The irony was intense. Not only had Hampshire been selected to look at the innermost workings of the super-secret Anglo–American code-breaking partnership, he had also presided over decisions on technical support for Wright’s own spy-catching activities. Hampshire deals with this rather obliquely in his memoir, recalling, ‘Some of my friends who had also worked in secret intelligence during the war were shown to have been secret agents of the Soviet Union.’ He then adds: ‘I was interrogated about them and their motives.’ This is something of an understatement. During his time as an Oxford Fellow, then during his wartime intelligence work, and yet again after the war, Hampshire had continually moved in the circle of ‘Stalin’s Englishmen’. Moreover, he himself had been directly under suspicion.90 Amazingly, as an Oxford Fellow in the 1930s he had known both Anthony Blunt and Guy Burgess rather well.91 Indeed, his friendship with Burgess went back to their time together at the elite Lockers Park prep school.92 After the war Hampshire had moved to the Foreign Office for three years before returning to academia. There he worked in the private office of Hector McNeil, the Assistant Under-Secretary of State, and shared an office with his old friend Guy Burgess.93
The very idea that Hampshire might have been a KGB agent was unthinkable to the authorities. Accordingly, it was only in 1967 that Wright finally secured permission to interview him at Princeton.94 To his obvious discomfiture Hampshire was interviewed a second time in 1970, but eventually Sir Dick White, the distinguished head of SIS, concluded that the accusations against him were false. White was almost certainly correct. Although superficially left-wing, Hampshire was fundamentally conservative and a great believer in British institutions. Indeed, his most famous philosophical work, on Spinoza and the nature of free will, implicitly rejected Marxist determinism. Nevertheless, had his past friendships been known in 1962, it is unlikely that he would have been selected to review GCHQ.95
Later, when these issues were revealed to the public, Hampshire complained about the ‘hypocritical and slimy McCarthyism of the press’. His wartime MI5 colleague Herbert Hart, also the subject of suspicion, hit out at the popular obsession with ‘spy pornography’. The two men were representative of a wide circle of people, most of them honest toilers in the vineyards of intelligence, who had worked alongside Anthony Blunt, Guy Burgess and Kim Philby during the war, and now felt distinctly uncomfortable. The end of the Macmillan era and the arrival of Harold Wilson as Prime Minister in 1964 signalled a change of climate. GCHQ was moving from an era of tight-lipped secrecy towards a period of revelations and further spy scandals. Turbulent waters lay ahead.96
12
Harold Wilson – Security Scandals and Spy Revelations
The result is the worst press any P.M. has had in my day…

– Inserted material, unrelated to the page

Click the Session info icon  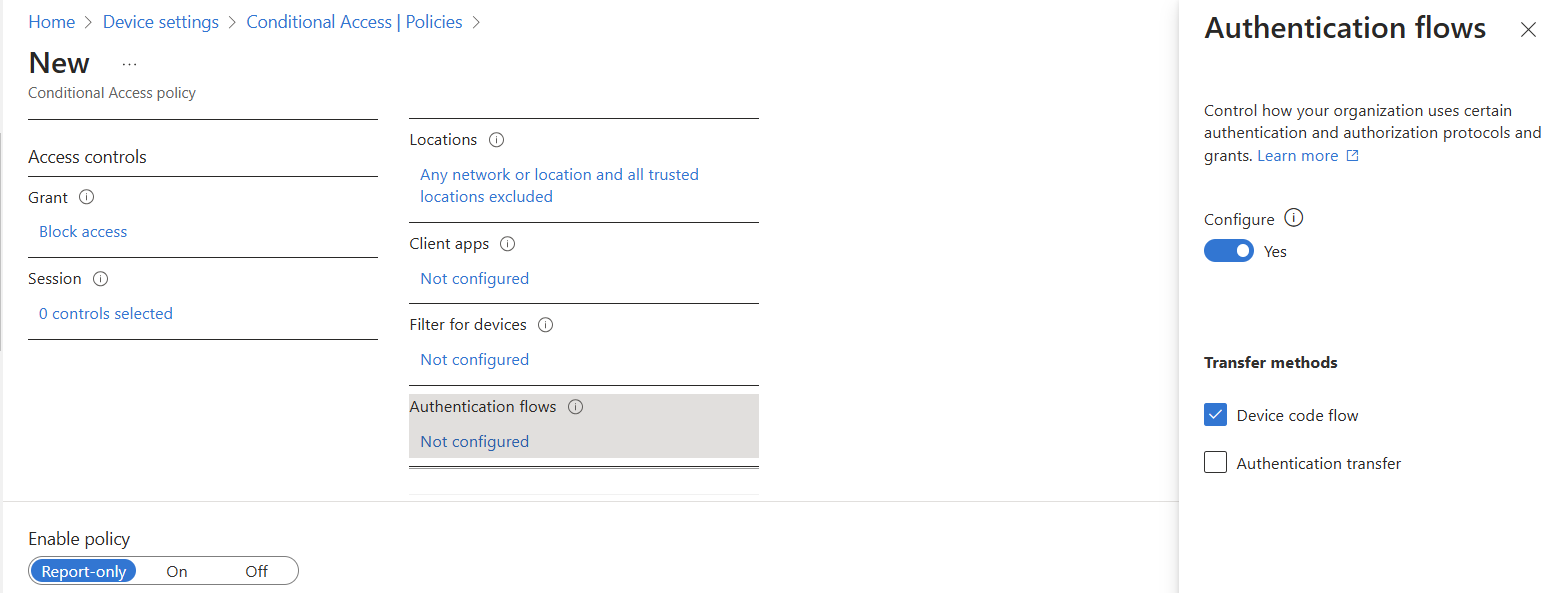[x=100, y=279]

Cecil King, newspaper proprietor, 25 June 19671
For British intelligence, the 1960s was a decade of cultural transformation. Journalists who had been brought up to respect wartime secrecy were discovering that Cold War espionage was a hot subject. It had already burst onto the front pages with the shooting down of Gary Powers’ U-2 over Russia in May 1960 and the CIA’s ill-fated Bay of Pigs adventure in February 1961, which attempted to unseat Fidel Castro in Cuba. The Profumo affair gripped the British public imagination in the second half of 1963, while the journalist Chapman Pincher broke the news of Britain’s secret access to overseas cables in what became known as the ‘D-Notice affair’ in 1967. The following year was marked by the appearance of Kim Philby’s dishonest, but delicious, autobiography, written after his defection to Moscow.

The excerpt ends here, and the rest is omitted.